• [About this task]:
Wherever a line of the data contains "agent", copy that line.

Collected data entries
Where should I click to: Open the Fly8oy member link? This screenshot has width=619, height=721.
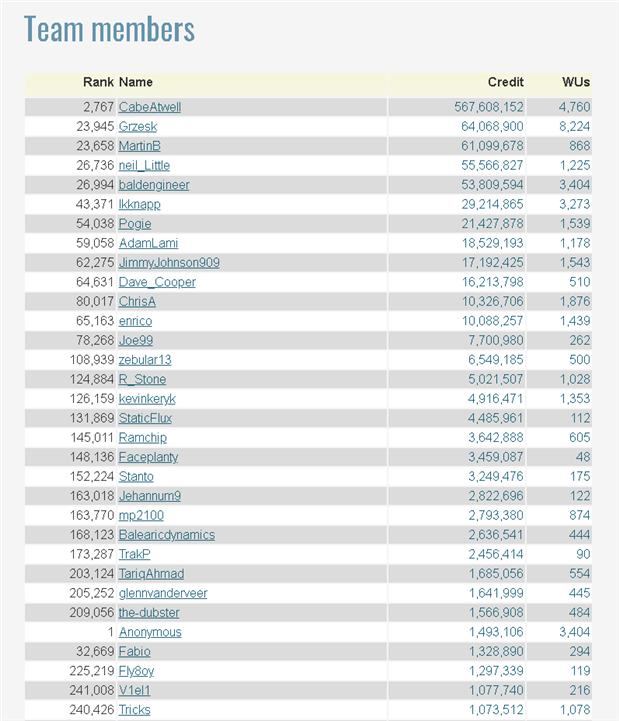coord(137,671)
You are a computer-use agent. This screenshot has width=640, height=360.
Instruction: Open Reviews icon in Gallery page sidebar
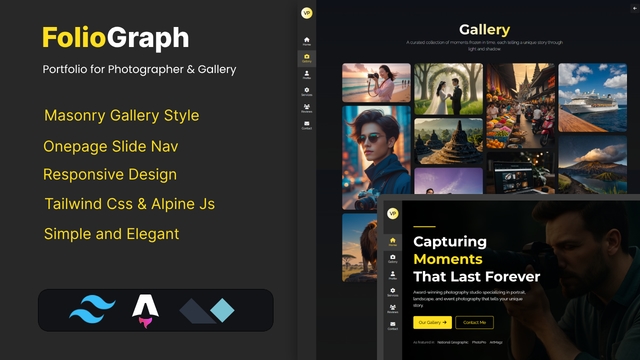307,108
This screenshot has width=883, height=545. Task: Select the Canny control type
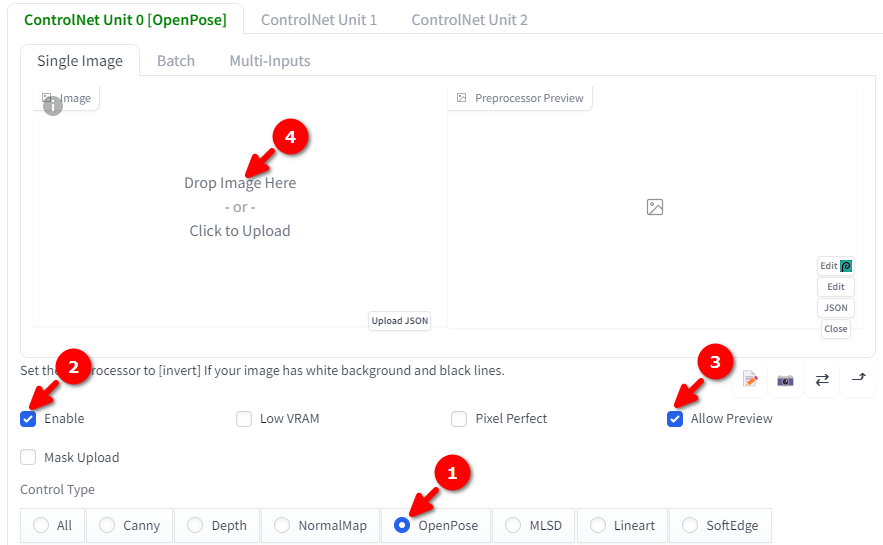[x=130, y=525]
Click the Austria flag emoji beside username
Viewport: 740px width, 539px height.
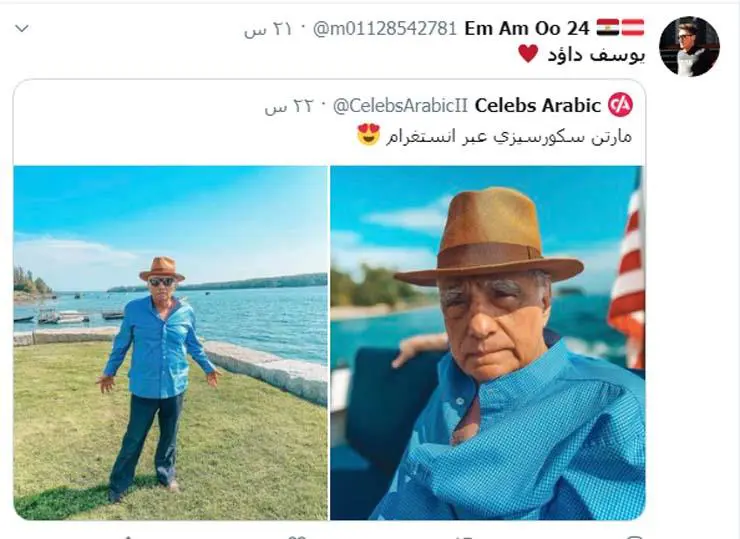pyautogui.click(x=633, y=27)
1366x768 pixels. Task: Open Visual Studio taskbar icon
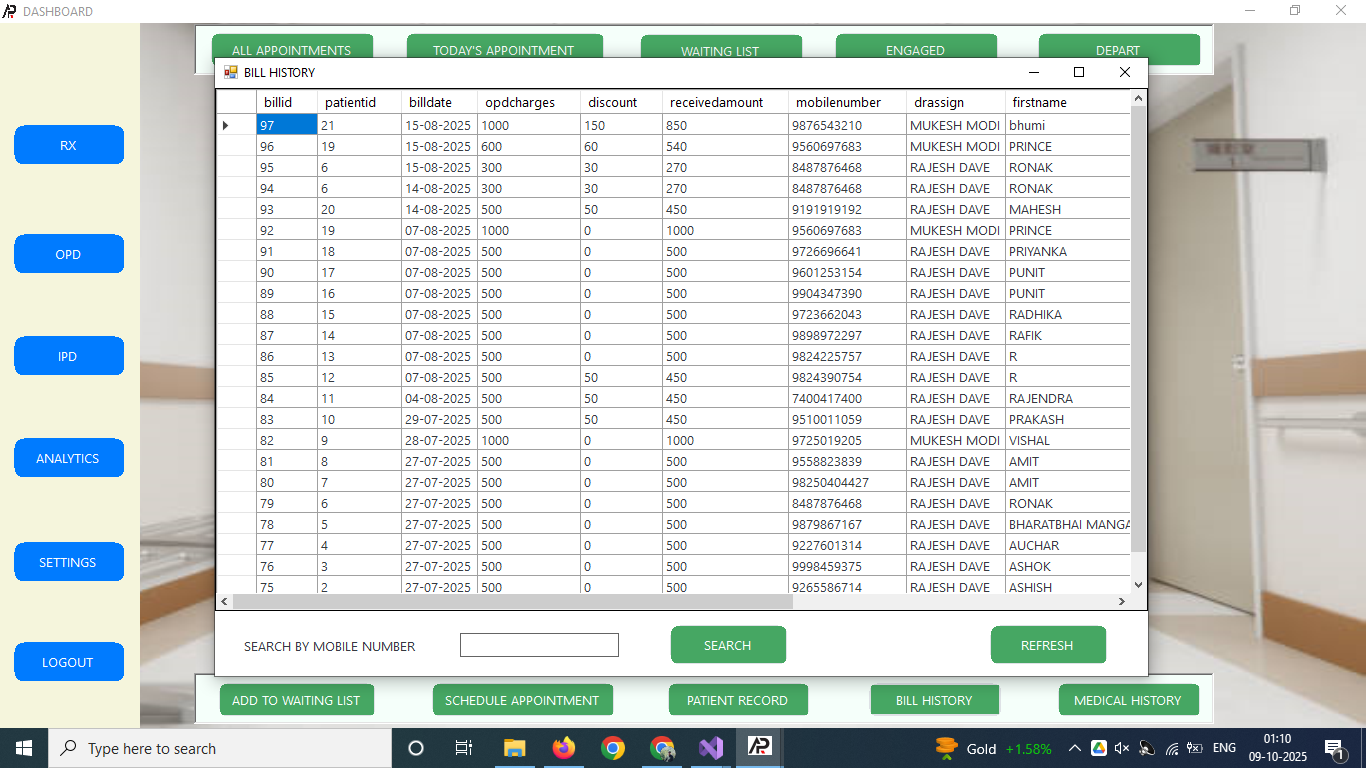(711, 748)
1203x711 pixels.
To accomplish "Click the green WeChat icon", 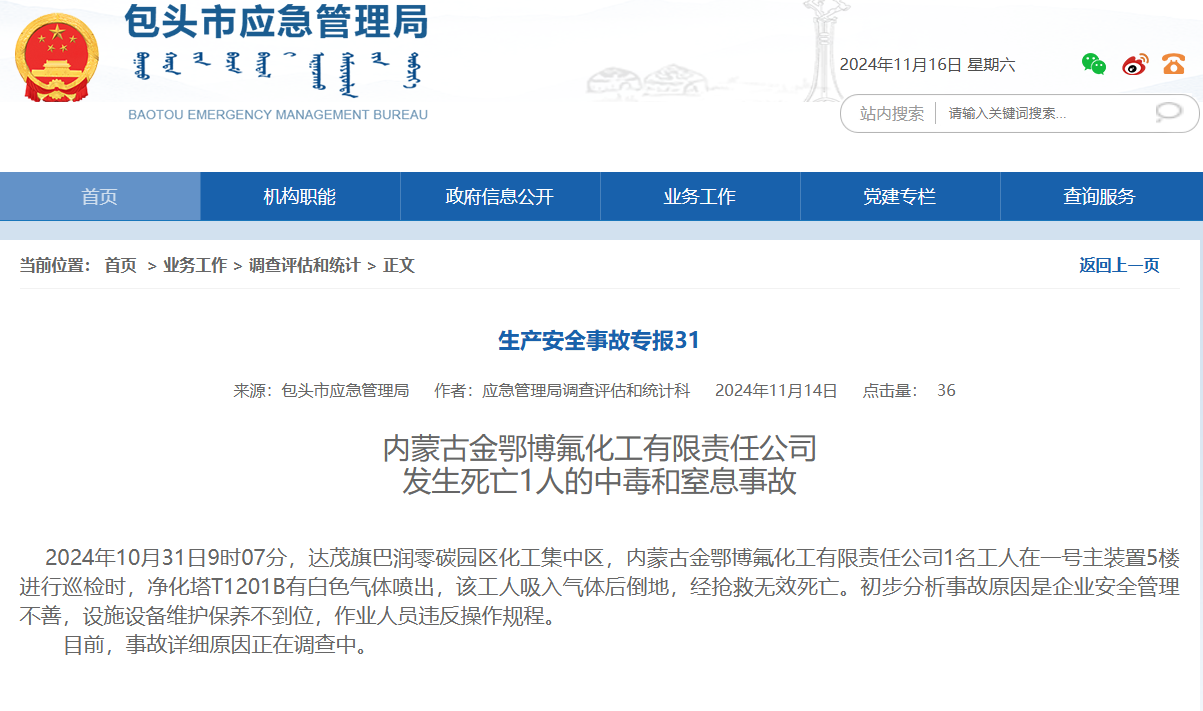I will click(x=1094, y=64).
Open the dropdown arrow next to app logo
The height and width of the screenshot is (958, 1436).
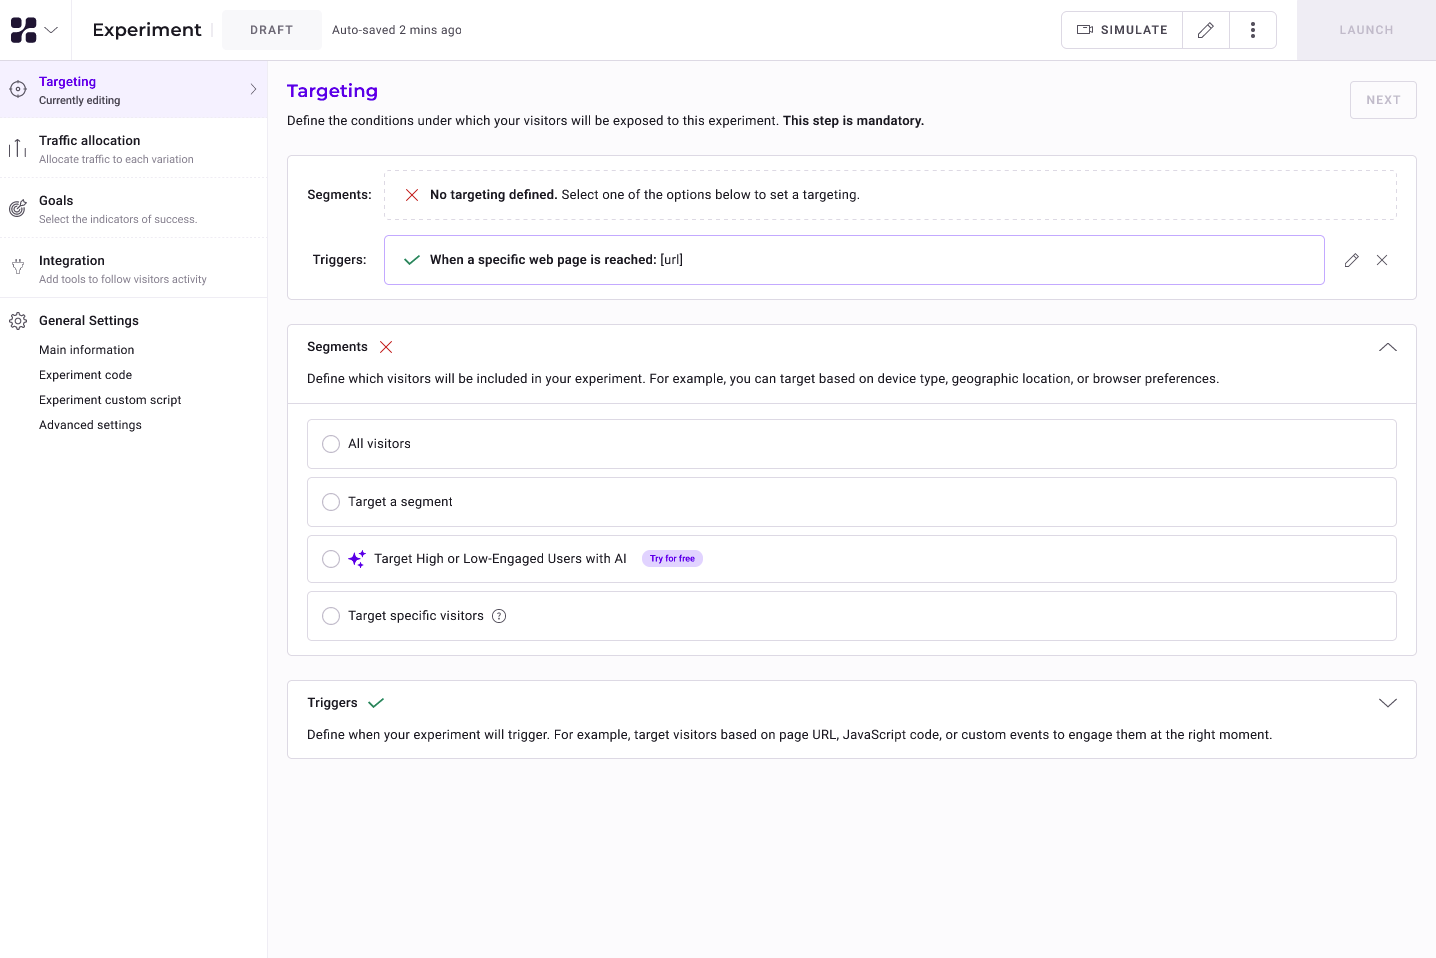pyautogui.click(x=51, y=30)
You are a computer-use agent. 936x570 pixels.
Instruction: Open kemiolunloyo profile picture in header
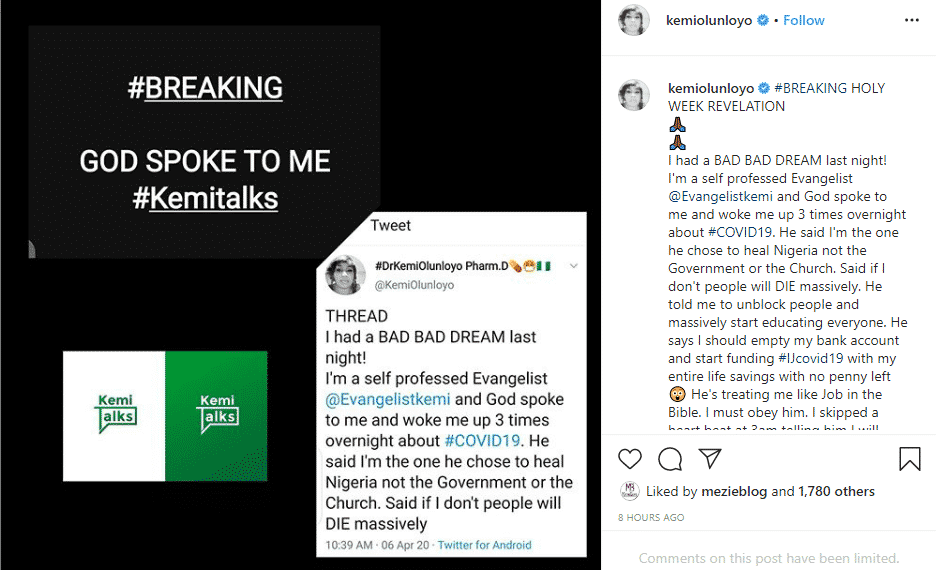(634, 20)
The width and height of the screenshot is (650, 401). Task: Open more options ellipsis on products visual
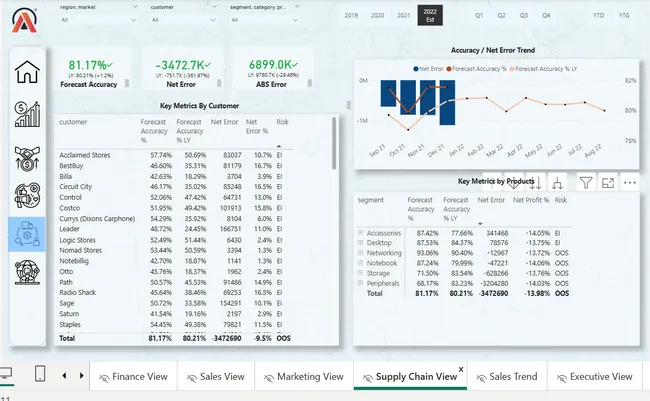click(630, 182)
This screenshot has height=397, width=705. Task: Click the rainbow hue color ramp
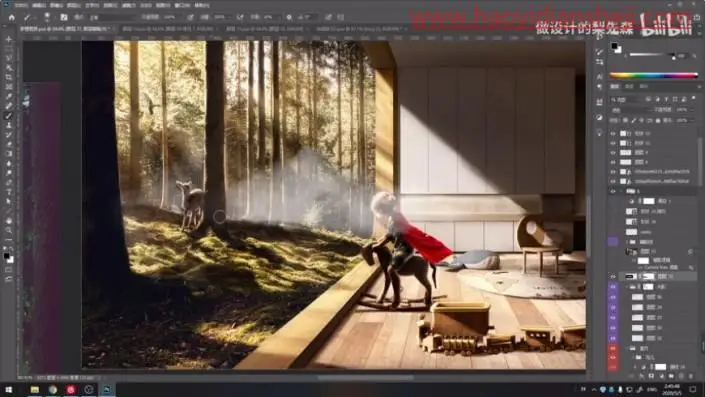[654, 76]

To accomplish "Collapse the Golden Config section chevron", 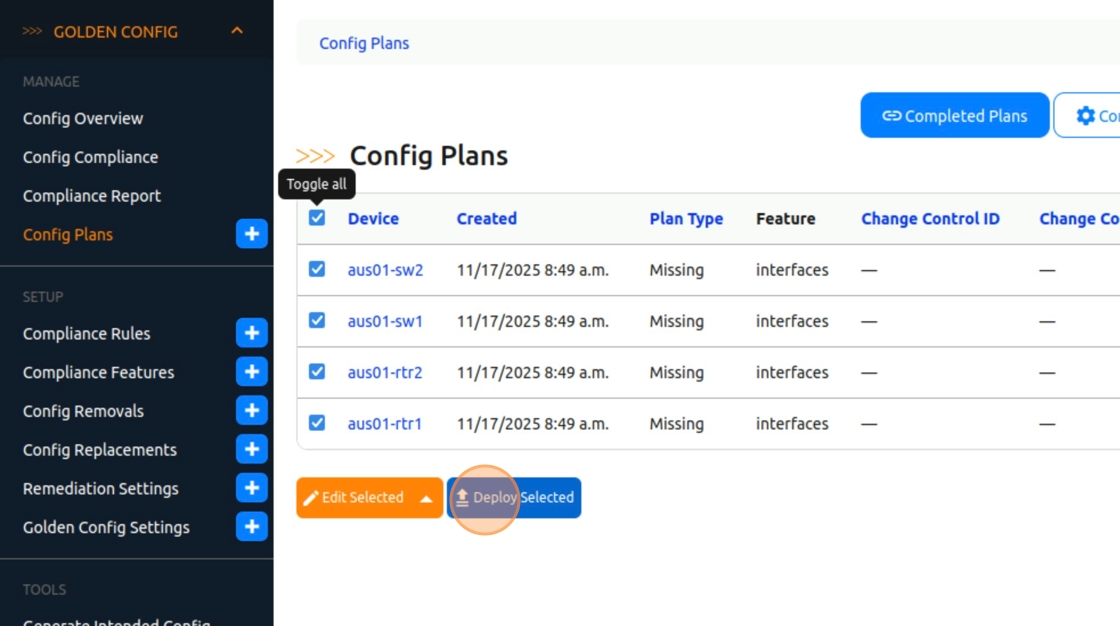I will tap(237, 31).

• [Solution]:
You are a computer-use agent. This screenshot has width=640, height=360.
You are a computer-use agent. 936x570 pixels.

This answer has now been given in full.